Dataset excerpts:

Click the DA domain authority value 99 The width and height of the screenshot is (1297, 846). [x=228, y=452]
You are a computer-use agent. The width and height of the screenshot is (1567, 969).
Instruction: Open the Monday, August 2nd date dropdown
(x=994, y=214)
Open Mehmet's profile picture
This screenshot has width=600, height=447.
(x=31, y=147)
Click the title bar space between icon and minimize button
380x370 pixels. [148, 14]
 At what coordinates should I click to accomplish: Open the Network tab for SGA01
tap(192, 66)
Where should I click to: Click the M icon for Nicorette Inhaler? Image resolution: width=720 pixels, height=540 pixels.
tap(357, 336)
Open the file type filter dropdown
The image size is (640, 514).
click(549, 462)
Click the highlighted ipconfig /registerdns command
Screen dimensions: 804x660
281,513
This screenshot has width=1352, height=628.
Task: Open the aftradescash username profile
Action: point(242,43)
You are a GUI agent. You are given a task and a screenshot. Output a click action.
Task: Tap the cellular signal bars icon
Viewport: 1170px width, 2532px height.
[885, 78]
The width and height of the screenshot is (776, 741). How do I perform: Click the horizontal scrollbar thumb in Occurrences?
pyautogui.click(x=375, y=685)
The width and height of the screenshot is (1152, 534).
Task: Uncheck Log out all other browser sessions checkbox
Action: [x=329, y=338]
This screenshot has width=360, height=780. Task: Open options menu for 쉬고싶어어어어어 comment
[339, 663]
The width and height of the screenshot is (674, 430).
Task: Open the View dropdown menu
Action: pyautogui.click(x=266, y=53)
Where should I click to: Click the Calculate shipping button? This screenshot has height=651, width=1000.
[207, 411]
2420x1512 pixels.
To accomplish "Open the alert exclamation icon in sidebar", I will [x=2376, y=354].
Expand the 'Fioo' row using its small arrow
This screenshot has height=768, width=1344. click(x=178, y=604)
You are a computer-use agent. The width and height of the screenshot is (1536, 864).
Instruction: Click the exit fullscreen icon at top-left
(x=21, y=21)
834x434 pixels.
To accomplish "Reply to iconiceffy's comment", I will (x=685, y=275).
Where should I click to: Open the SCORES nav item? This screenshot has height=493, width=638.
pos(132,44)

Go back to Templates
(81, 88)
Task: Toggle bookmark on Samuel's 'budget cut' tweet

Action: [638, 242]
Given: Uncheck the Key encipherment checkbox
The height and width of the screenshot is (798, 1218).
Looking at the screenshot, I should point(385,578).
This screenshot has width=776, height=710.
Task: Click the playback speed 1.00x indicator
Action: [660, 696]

→ Task prompt
Working from the entries above, return all lines that contain "computer".

→ Solution to this task
You are a computer-use agent. The width and height of the screenshot is (1567, 969).
You are a computer-use agent. The width and height of the screenshot is (1536, 864).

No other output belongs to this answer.